過去の反省が生かされたシチュエーション
1997年のNBAファイナル、ブルズvsジャズの第6戦、スティーブ・カーがマイケル・ジョーダンから受けた指示はとてもシンプルなものだった。「ジョン・ストックトン(当時のジャズのポイントガード)がダブルチームにきたらパスするよ」
現役時代、ブルズでマイケル・ジョーダン、スコッティ・ピッペン、デニス・ロッドマンらとスリーピート(3連覇)を達成したスティーブ・カーが先日ポッドキャスト番組『Runnin’Plays podcast』に出演し、試合を決定付けるシュートをジョーダンから任されたときの素直な感想をシェアした。
「漏らしそうだった。いや、今の発言を訂正させてくれ。放送で使えるか分からないからね」
カーに指示を出した直後ボールを受けたジョーダンはストックトンを引きつけオープンになったカーにパス。カーがミドルレンジのジャンプショットを決め、残り4秒で88-86とリードを奪ったブルズが結局90-86で勝利した。

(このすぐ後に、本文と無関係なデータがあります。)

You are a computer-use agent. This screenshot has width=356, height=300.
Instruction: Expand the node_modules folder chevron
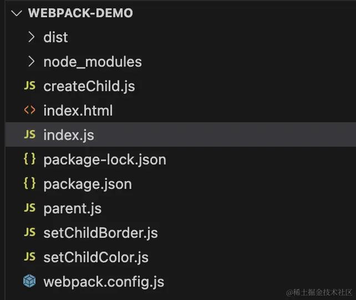32,62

ブルズは7年間で5度目の優勝を飾り、カーはジョーダンの信頼を勝ち取った。ジョーダンが指示したプレーは過去の対戦の反省を生かしたものだったとカーは語った。「ユタでの第3戦か第4戦で全く同じ状況があった。ストックトンがジョーダンにダブルチームに行きボールをスティールして、カール・マローンに見事なパスを通された。このプレーがきっかけで負けてしまった。ジョーダンはその時のことを覚えていたんだ」
ファイナル第6戦までの3ポイントシュート成功率が30%を切り不調だったカーだが、優勝を決定づけるシュートを成功させた。「普通の状況なら易しいショットだった。子供の頃から夢見てたようなシュートが打てて決まったときは頭の中で2つ考えていた。一つは『とんでもないことが起こったぞ』で、もう一つが『残り4秒あるから同点になる可能性もある。まだ終わっていない』ということだった」
最後にカーは、優勝を決めるシュートを任せてもらえ、そしてそのスリルを味わえて選手として最高の瞬間だったと振り返った。